Жизнь пчел. Разум цветов - стр. 30
Часть III
Основание обители
Посмотрим лучше, что делает рой, собранный пчеловодом, в улье, куда он был им помещен. Прежде всего вспомним жертву, принесенную этими пятьюдесятью тысячами девственниц, которые, по словам Ронсара, имеют прекрасное сердце внутри их маленького тельца, и еще раз отдадим дань удивления их мужеству, необходимому, чтобы начать снова жизнь в пустыне, куда они теперь попали. Они забыли богатую и великолепную обитель, где они родились, где их существование было так обеспечено и так превосходно организовано, где сок всех цветов, вспоминающих солнце, позволял им с улыбкой встречать угрозы зимы. Там они оставили спящими в глубине их колыбелей тысячи и тысячи дочерей, которых они никогда не увидят. Там они покинули, кроме огромных богатств воска, пчелиной смазки и цветочной пыли, накопленных ими, еще сто двадцать с лишком фунтов меду, то есть в двенадцать раз больше веса всего народа, в сумме взятого, приблизительно в шестьсот раз больше веса каждой пчелы, что для человека представляет сорок две тысячи бочек жизненных припасов, целую флотилию больших судов, нагруженных пищевым веществом, более драгоценным и более совершенным, чем все нам известные, потому что мед является для пчел как бы жидкою жизнью; для них это род млечного сока, ассимилируемого немедленно и почти без остатка.
Здесь, в новом жилище, нет ничего: ни одной капли меда, ни одного кусочка воска, ни одного отправного пункта, ни одной точки опоры.
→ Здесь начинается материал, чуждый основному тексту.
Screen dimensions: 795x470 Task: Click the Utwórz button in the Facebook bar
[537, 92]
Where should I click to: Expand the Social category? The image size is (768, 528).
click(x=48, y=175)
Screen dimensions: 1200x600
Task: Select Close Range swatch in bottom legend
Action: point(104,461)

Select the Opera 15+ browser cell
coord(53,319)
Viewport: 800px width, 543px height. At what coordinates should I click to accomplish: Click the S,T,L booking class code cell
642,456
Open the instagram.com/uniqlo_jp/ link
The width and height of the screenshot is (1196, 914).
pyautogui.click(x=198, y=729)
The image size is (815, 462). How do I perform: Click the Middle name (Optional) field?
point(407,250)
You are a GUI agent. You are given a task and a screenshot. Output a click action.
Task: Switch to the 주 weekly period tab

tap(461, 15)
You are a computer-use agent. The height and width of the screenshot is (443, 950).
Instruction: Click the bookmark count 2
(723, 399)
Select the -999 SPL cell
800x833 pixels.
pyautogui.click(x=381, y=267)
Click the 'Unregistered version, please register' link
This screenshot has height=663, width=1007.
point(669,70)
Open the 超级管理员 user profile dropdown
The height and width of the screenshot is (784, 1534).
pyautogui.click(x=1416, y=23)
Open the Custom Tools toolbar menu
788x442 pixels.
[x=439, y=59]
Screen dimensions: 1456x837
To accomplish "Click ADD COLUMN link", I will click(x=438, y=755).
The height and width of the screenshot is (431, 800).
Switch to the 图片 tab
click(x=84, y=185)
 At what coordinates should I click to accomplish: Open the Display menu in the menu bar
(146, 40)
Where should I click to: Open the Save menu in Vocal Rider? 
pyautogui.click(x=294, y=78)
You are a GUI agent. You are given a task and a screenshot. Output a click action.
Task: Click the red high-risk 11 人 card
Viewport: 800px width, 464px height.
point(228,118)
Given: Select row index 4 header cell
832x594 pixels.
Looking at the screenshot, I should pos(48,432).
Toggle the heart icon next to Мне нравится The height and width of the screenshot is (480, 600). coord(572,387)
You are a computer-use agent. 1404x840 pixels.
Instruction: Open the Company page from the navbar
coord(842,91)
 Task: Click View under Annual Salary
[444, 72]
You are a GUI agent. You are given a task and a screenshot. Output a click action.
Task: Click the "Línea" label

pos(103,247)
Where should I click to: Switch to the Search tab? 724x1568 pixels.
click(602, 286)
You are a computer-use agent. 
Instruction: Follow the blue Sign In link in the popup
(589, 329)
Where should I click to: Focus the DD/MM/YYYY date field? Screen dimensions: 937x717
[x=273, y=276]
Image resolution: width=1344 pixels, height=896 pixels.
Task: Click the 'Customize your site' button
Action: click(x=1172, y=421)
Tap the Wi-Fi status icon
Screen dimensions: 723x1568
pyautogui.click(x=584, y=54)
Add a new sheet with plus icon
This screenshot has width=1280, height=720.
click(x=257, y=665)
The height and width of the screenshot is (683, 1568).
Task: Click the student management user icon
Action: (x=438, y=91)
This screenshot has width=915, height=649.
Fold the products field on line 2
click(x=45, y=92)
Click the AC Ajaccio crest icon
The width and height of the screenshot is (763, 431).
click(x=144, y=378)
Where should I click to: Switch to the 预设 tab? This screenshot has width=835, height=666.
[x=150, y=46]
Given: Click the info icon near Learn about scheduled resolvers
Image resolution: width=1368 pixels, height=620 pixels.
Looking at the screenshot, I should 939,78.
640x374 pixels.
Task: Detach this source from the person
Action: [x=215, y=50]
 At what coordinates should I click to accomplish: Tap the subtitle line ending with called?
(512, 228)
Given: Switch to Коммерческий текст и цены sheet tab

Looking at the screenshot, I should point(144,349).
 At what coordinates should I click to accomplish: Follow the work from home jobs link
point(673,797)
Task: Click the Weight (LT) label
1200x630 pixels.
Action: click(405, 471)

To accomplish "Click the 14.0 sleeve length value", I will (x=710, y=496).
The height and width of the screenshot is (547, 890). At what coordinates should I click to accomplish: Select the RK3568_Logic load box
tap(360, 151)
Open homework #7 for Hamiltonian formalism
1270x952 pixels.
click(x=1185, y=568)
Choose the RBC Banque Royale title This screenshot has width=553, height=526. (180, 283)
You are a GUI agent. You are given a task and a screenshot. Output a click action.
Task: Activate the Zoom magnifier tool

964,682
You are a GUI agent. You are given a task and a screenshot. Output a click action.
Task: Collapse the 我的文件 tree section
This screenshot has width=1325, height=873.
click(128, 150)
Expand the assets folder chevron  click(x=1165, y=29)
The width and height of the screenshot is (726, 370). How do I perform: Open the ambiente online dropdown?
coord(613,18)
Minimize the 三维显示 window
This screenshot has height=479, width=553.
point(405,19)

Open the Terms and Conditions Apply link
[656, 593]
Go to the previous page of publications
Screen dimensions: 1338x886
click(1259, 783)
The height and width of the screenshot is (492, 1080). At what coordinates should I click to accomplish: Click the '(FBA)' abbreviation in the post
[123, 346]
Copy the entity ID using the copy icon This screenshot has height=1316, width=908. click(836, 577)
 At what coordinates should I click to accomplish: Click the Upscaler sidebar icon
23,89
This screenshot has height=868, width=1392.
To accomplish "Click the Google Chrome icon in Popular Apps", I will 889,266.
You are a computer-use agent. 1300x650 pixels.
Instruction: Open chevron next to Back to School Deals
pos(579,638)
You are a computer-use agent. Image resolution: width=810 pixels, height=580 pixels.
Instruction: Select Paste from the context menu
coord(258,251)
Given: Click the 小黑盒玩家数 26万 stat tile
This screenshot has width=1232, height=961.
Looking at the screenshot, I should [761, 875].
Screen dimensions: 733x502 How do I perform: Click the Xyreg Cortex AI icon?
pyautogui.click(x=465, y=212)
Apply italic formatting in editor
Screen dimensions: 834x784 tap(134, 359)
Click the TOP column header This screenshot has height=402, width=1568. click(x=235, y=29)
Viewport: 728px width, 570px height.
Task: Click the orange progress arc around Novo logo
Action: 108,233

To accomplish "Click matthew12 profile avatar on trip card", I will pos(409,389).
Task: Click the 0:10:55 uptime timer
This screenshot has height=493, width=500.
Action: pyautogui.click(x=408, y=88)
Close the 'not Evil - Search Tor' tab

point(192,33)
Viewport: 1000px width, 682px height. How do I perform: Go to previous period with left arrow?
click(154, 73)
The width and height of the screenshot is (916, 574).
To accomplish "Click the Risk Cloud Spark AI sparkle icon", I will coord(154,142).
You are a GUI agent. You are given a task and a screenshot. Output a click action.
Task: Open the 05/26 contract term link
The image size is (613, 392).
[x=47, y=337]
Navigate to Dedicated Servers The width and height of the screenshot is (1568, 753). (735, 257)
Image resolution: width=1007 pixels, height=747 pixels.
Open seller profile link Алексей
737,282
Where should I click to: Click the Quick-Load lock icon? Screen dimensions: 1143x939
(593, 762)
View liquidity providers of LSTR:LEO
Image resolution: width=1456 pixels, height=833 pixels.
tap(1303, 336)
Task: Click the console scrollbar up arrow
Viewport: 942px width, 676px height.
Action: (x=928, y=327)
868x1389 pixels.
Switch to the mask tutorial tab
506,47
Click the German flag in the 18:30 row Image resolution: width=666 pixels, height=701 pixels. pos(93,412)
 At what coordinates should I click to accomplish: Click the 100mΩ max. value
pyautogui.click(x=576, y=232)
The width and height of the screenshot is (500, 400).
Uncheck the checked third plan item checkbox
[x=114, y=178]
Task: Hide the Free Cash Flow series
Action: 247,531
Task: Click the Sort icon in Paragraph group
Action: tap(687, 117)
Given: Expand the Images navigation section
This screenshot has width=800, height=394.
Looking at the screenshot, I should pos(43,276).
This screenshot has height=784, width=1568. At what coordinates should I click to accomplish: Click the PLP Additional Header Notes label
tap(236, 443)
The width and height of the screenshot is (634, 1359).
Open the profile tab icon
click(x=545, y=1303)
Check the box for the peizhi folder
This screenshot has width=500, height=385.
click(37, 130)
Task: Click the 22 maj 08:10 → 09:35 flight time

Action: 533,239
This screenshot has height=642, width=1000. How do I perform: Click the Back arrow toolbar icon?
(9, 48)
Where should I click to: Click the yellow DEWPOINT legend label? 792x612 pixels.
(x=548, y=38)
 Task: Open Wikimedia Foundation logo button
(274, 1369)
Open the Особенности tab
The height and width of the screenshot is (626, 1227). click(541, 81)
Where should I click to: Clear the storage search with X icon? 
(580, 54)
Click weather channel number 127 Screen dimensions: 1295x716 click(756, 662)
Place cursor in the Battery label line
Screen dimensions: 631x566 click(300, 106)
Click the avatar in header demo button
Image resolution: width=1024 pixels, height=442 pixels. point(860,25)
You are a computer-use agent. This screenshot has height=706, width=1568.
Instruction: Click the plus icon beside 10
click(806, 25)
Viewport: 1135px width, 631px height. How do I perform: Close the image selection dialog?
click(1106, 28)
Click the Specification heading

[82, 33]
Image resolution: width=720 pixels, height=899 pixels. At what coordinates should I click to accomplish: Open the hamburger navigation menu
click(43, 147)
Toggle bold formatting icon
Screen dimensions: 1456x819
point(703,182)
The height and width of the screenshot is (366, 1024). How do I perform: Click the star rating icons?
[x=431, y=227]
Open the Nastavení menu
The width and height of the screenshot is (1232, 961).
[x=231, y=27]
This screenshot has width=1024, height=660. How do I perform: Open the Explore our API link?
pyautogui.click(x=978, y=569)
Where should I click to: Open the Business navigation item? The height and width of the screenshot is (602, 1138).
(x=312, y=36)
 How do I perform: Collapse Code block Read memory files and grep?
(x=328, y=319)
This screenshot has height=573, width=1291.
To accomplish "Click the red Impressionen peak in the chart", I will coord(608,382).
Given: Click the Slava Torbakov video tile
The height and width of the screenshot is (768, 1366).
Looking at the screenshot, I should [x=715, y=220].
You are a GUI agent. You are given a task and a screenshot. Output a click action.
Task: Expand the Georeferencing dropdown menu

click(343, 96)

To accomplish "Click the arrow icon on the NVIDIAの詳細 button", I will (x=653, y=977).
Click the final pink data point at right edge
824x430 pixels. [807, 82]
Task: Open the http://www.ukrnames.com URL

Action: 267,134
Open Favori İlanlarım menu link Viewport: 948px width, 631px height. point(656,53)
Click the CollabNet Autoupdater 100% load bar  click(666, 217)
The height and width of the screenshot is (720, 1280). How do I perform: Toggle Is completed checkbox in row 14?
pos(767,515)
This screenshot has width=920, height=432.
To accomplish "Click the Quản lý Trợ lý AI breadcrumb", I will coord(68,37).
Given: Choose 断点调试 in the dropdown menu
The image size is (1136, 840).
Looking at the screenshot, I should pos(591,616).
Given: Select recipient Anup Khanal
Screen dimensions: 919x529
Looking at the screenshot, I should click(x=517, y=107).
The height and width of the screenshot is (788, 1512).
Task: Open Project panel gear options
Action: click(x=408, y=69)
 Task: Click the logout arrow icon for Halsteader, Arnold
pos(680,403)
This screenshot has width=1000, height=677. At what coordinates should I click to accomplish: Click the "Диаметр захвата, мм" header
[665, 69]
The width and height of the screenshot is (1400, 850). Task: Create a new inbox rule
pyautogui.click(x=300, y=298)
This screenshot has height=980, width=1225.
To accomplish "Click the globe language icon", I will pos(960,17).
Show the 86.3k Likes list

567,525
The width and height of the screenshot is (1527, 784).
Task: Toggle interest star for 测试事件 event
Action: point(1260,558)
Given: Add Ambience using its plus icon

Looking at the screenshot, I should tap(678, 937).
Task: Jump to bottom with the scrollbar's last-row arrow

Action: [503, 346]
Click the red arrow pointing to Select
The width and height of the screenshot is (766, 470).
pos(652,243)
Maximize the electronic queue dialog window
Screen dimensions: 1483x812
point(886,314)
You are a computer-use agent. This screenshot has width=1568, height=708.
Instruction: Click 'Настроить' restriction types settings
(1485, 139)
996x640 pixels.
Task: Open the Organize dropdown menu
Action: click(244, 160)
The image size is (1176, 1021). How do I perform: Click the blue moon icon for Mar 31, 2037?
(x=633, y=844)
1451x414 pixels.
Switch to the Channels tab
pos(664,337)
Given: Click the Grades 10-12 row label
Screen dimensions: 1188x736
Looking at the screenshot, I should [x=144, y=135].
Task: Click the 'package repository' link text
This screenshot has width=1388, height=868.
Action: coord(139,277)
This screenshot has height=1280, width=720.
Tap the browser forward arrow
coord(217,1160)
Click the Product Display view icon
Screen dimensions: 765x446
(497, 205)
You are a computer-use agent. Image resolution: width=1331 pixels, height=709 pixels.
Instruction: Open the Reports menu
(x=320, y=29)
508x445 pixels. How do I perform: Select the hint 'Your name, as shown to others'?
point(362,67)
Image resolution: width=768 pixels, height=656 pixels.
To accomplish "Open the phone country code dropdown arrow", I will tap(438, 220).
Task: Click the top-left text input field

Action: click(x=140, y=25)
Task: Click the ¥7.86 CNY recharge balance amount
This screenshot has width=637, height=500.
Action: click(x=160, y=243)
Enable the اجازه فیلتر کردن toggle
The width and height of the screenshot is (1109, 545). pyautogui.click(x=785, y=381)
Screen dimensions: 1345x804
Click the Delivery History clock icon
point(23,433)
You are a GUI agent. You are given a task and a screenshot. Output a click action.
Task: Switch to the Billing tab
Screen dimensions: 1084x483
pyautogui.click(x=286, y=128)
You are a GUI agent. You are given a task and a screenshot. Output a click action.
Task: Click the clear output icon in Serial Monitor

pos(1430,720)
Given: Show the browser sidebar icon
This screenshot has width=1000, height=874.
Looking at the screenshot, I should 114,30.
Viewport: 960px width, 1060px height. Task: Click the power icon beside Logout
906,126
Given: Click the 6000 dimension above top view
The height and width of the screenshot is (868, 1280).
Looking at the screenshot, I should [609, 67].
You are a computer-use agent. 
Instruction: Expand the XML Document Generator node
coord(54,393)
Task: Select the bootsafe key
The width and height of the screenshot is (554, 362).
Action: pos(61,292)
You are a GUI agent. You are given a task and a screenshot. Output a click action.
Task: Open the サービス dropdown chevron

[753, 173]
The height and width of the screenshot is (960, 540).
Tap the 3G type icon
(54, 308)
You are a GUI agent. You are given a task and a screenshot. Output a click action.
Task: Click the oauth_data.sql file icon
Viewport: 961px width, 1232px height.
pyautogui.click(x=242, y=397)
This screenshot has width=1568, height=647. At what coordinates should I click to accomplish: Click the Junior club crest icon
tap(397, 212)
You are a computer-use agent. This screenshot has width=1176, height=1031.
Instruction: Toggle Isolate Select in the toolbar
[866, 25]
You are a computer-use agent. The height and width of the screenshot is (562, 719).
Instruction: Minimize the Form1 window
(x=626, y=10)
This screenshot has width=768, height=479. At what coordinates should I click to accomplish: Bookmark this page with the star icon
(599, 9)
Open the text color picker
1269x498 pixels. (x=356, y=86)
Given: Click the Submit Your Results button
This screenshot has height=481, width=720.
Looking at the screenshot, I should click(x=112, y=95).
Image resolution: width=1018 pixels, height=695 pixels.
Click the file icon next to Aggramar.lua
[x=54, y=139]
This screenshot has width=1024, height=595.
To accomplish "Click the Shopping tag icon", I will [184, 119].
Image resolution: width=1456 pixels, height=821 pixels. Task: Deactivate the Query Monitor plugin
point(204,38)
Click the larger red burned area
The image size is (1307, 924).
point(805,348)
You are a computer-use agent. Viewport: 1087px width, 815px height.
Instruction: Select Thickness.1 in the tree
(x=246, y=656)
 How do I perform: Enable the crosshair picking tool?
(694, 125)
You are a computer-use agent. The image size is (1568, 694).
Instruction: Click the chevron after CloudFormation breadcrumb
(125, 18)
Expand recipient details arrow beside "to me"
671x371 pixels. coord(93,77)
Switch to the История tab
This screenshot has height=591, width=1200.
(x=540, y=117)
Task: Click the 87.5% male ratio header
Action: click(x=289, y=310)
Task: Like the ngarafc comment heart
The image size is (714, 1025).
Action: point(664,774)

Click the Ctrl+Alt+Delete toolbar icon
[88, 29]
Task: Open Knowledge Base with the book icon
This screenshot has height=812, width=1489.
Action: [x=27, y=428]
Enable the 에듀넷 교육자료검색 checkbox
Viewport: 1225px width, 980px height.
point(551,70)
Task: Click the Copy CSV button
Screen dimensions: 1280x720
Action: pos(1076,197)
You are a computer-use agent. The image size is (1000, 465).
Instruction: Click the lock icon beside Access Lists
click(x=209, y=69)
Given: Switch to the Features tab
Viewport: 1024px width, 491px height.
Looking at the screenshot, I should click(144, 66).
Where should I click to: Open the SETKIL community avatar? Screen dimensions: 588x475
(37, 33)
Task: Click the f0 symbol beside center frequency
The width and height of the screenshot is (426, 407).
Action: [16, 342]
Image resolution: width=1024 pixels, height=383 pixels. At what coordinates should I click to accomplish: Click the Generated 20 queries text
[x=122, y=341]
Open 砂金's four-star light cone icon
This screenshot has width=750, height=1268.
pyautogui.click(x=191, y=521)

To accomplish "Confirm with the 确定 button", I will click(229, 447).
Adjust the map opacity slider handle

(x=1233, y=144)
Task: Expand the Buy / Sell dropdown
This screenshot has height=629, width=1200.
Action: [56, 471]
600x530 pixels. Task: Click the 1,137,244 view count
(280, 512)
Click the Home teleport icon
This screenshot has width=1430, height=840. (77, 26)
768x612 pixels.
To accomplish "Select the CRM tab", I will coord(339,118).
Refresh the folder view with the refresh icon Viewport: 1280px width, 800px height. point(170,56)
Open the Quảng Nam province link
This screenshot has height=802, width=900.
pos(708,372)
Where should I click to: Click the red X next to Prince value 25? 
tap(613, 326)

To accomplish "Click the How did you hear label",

Здесь безотрадная нагота огромного здания, в котором нет ничего, кроме крыши и стен. Закругленные и гладкие стены не заключают, а обнимают темное пространство, а вверху над пустотой высится огромный шарообразный свод. Но пчела не знает бесполезных сожалений, и, во всяком случае, она на них совсем не останавливается. Ее рвение не только не ослаблено испытанием, которое превзошло бы всякое другое мужество, но стало еще больше, чем когда бы то ни было. Едва только улей поднят и поставлен на место, едва только уляжется неурядица, произведенная шумным падением, как уже в смешанной массе замечается разделение, очень определенное и совершенно неожиданное. Самая большая часть пчел, подобно армии, которая повиновалась бы очень определенному приказу, начинает карабкаться широкими колоннами вдоль вертикальных стенок здания. Первые же, достигшие свода, зацепляются там когтями передних лап; следующие за ними прицепляются к первым и т. д., до тех пор, пока не образуются длинные цепи, служащие мостом толпе, которая все подымается. Мало-помалу число цепей все увеличивается, они становятся все толще и все больше переплетаются и, наконец, превращаются в гирлянды, которые под влиянием бесчисленных и непрерывных восхождений сливаются в свою очередь в одну толстую треугольную завесу или, скорее, в нечто вроде плотного конуса, обращенного вершиной к куполу, где он прикрепляется, а расширяющееся основание спускается до половины или до двух третей всей высоты улья. Когда последняя пчела, чувствующая, что внутренний голос призывает ее примкнуть к этой партии, взобралась на завесу, повешенную во тьме, восхождение прекращается; в куполе мало-помалу движение совсем затихает, и странный висящий конус в течение долгих часов ждет наступления таинства образования воска в молчании, которое можно принять за религиозное, и в ужасающей неподвижности.